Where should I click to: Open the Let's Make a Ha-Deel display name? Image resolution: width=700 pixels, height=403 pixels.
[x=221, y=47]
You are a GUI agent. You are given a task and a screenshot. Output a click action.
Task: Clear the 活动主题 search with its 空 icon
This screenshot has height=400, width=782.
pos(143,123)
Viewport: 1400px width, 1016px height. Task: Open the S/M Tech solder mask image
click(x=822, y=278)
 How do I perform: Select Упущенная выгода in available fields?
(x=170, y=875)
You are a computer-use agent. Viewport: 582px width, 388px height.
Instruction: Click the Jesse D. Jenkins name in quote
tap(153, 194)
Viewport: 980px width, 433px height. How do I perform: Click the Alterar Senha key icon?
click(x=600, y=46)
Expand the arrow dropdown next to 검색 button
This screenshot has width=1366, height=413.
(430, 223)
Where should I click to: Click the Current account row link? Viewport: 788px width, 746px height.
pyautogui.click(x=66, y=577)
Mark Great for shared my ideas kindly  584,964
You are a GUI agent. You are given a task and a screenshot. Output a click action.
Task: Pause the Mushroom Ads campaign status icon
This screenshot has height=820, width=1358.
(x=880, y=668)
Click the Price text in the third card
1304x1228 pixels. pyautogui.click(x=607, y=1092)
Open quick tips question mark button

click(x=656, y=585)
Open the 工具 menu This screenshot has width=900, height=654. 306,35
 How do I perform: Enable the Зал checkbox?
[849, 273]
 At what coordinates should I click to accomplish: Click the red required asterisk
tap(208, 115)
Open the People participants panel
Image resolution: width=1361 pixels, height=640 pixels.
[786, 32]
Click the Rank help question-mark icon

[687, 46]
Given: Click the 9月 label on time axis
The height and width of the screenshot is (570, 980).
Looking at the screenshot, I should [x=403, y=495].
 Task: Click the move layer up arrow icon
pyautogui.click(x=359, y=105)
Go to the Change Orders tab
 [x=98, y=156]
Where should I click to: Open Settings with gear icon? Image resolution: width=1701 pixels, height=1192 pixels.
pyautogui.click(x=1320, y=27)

**WORK TO BE COMPLETED**
Word for word, every record must be given again.

**EXERCISE ANSWER**
Where should I click to: Open the Let's Make a Ha-Deel display name? Image resolution: width=700 pixels, height=403 pixels.
[x=221, y=47]
You are a GUI agent. You are given a task and a screenshot. Output a click action.
Task: Clear the 活动主题 search with its 空 icon
This screenshot has height=400, width=782.
pos(143,123)
Viewport: 1400px width, 1016px height. Task: Open the S/M Tech solder mask image
click(x=822, y=278)
 How do I perform: Select Упущенная выгода in available fields?
(x=170, y=875)
You are a computer-use agent. Viewport: 582px width, 388px height.
Instruction: Click the Jesse D. Jenkins name in quote
tap(153, 194)
Viewport: 980px width, 433px height. How do I perform: Click the Alterar Senha key icon?
click(x=600, y=46)
Expand the arrow dropdown next to 검색 button
This screenshot has width=1366, height=413.
(430, 223)
Where should I click to: Click the Current account row link? Viewport: 788px width, 746px height.
pyautogui.click(x=66, y=577)
Mark Great for shared my ideas kindly  584,964
You are a GUI agent. You are given a task and a screenshot. Output a click action.
Task: Pause the Mushroom Ads campaign status icon
This screenshot has height=820, width=1358.
(x=880, y=668)
Click the Price text in the third card
1304x1228 pixels. pyautogui.click(x=607, y=1092)
Open quick tips question mark button

click(x=656, y=585)
Open the 工具 menu This screenshot has width=900, height=654. 306,35
 How do I perform: Enable the Зал checkbox?
[849, 273]
 At what coordinates should I click to accomplish: Click the red required asterisk
tap(208, 115)
Open the People participants panel
Image resolution: width=1361 pixels, height=640 pixels.
[786, 32]
Click the Rank help question-mark icon

[687, 46]
Given: Click the 9月 label on time axis
The height and width of the screenshot is (570, 980).
Looking at the screenshot, I should [x=403, y=495].
 Task: Click the move layer up arrow icon
pyautogui.click(x=359, y=105)
Go to the Change Orders tab
 [x=98, y=156]
Where should I click to: Open Settings with gear icon? Image resolution: width=1701 pixels, height=1192 pixels.
pyautogui.click(x=1320, y=27)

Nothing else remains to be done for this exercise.